I do not recall feminist research uncovering widespread numbers of girls subjecting their male peers to sexual harassment. Neither do I recall girls routinely ‘touching up’ male peers and trying to pull the males’ trousers down. However, boys are increasingly subjecting their female peers to male sexual harassment and male sexual assault. The latter is a crime but because it is boys committing these crimes within schools then the issue is considered irrelevant because ‘boys will be boys!’ However, all girls have the right to an education wherein they are not routinely subjected to male sexual harassment/male sexual violence within the school environment. Interesting is it not that racial insults within a school setting are viewed by the school authorities as ‘racial hatred’ whereas pandemic male sexual harassment/male sexual violence against girls within a school environment is not an ‘issue!’
Male deniers and their female supporters continue to make false claims of symmetry between male on female violence and female on male violence. So therefore if boys stand on their heads then apparently girls also stand on their heads! The last sentence is nonsensical but this is precisely what the male deniers are claiming ‘that females commit violence against males in equal numbers as males commit violence against females.’
So the issue isn’t ‘gender’ it is enactment of male power and how mens’ Male Supremacist System condones/promotes/justifies/excuses male violence against women and girls. The central reason why so many males are committing violence against women and girls is because this is the most effective way of maintaining male domination and male control over women and girls. In other words the issue is enforcement and enactment of male political power over women and girls. But this fact mustn’t be publicly stated because it would ‘upset the men.’

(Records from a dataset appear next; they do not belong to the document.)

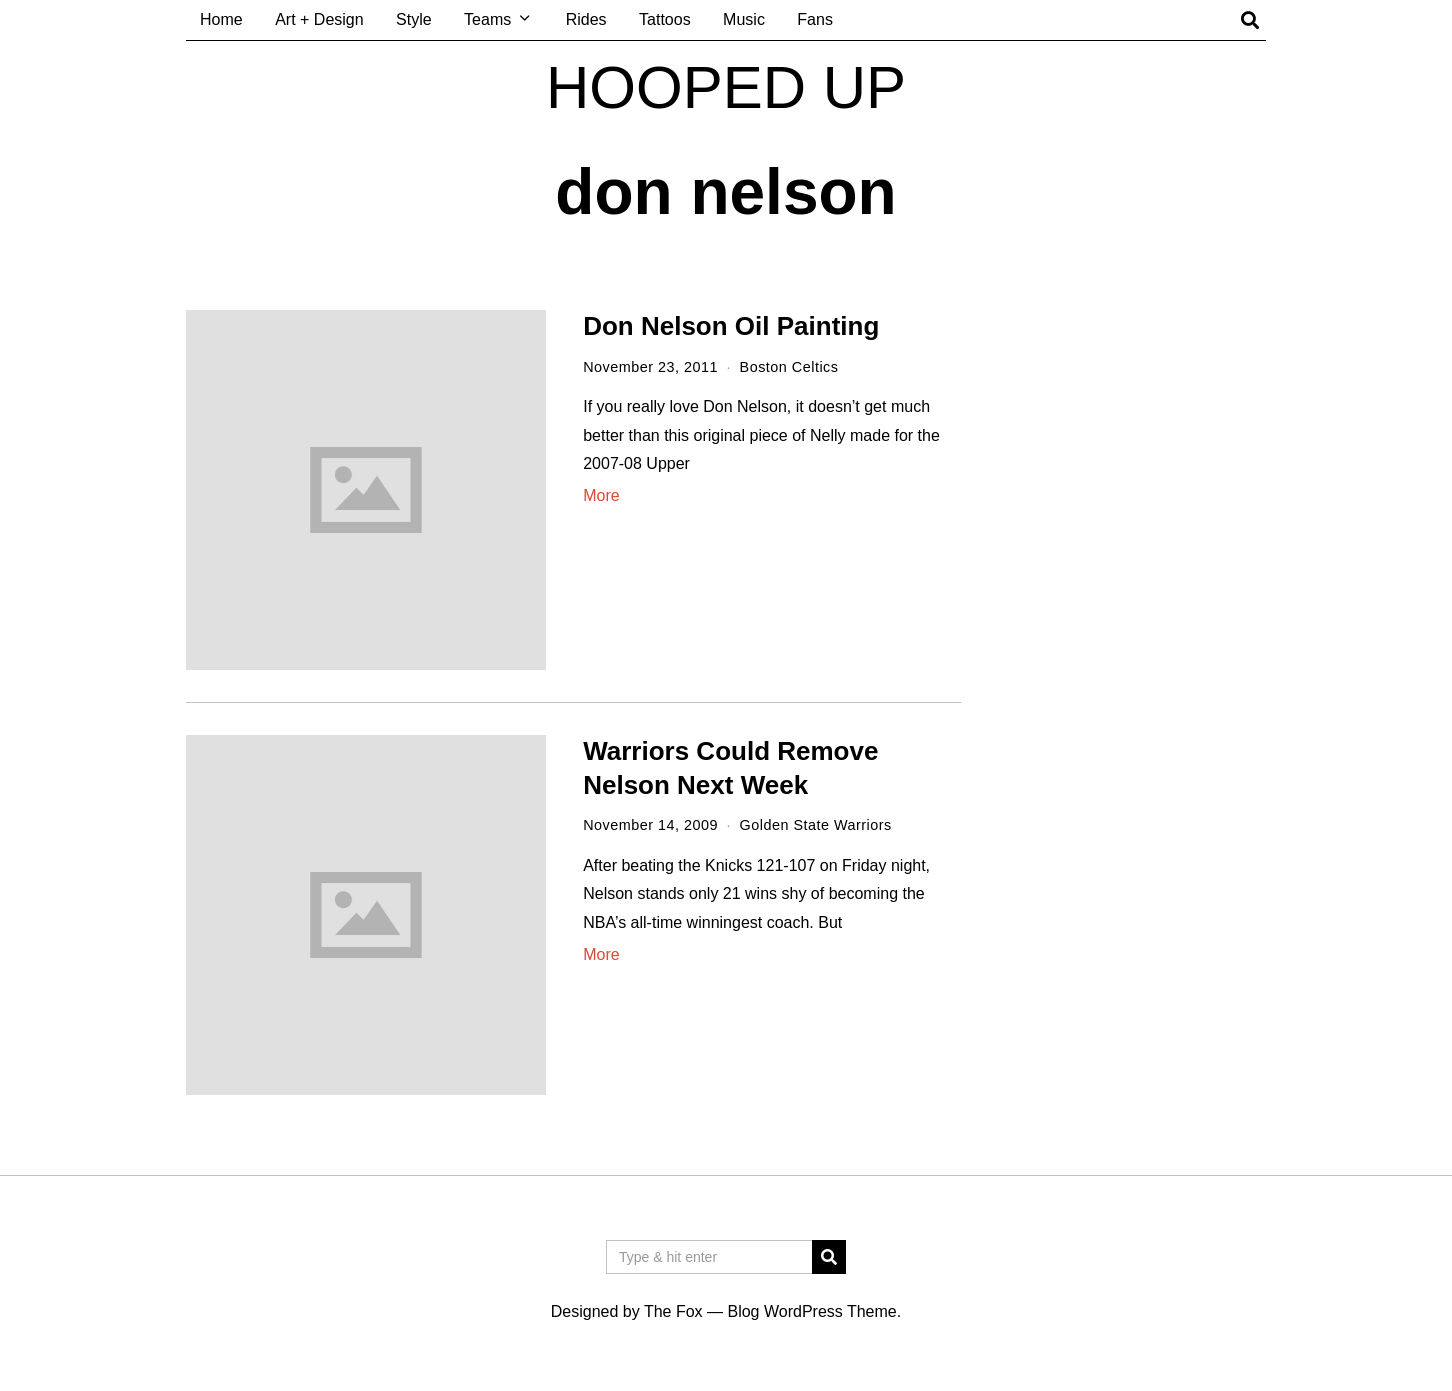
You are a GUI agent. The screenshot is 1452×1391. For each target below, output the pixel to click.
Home (221, 19)
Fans (815, 19)
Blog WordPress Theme (811, 1311)
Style (414, 19)
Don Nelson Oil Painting (731, 326)
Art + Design (319, 19)
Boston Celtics (789, 367)
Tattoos (665, 19)
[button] (829, 1257)
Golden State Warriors (816, 825)
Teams (487, 19)
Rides (586, 19)
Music (744, 19)
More (601, 495)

My daughter was sexually assaulted at her primary school last year aged six in a four month campaign of sexist violence and intimidation which the headmaster refered to as ‘play’. My daughter’s glasses were smashed, her cardigan ripped, she stopped eating due to be pushed over in the dinner queue, she was called gendered hate names, she was punched, kicked and tripped up banging her head into a wall where she was concussed. The teachers put her in a special needs therapy class and told her repeatedly that nothing was happening, the school was a happy school or that the boy hadn’t meant anything … after punching her repeatedly in one attack and tripping her up the following day. This went on for four months til I finally managed to get her a place in another school. The doctor wrote to the school twice about the harm being done to my daughter but the school simply ignored this as they didn’t want to acknowledge the chauvinism apparent in these attacks. The problem with having a culture of male supremacy is that all the other chauvinists will cover up chauvinist violence done to females or children, and victim blame in order to maintain the culture of male superiority. Hierarchic violence has this in common and you see it with racist and homophobic societies too. Male supremacy is inheritantly biaised and men and women should be screened for such attitudes before being allowed to oversee or work in any public institutions for dangerous attitudes such as chauvinism in the same way they are for racism or homophobia.